Entries

──────────────────────────────

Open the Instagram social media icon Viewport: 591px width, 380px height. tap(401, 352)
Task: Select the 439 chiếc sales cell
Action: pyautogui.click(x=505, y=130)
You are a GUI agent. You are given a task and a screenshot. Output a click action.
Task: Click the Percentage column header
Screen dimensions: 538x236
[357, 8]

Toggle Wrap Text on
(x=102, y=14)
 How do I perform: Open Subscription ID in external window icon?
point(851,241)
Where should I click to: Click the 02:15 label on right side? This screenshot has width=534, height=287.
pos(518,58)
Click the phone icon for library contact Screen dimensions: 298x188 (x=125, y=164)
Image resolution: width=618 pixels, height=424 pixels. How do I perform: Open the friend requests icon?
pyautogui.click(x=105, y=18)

──────────────────────────────

Task to complete
Reproduce the stretch from the line containing "You are a GUI" through the line containing "Click the phone", swapping "column header" for "column heading" and leaving all else unchanged.

Task answer
You are a GUI agent. You are given a task and a screenshot. Output a click action.
Task: Click the Percentage column heading
Screen dimensions: 538x236
[357, 8]

Toggle Wrap Text on
(x=102, y=14)
 How do I perform: Open Subscription ID in external window icon?
point(851,241)
Where should I click to: Click the 02:15 label on right side? This screenshot has width=534, height=287.
pos(518,58)
Click the phone icon for library contact Screen dimensions: 298x188 (x=125, y=164)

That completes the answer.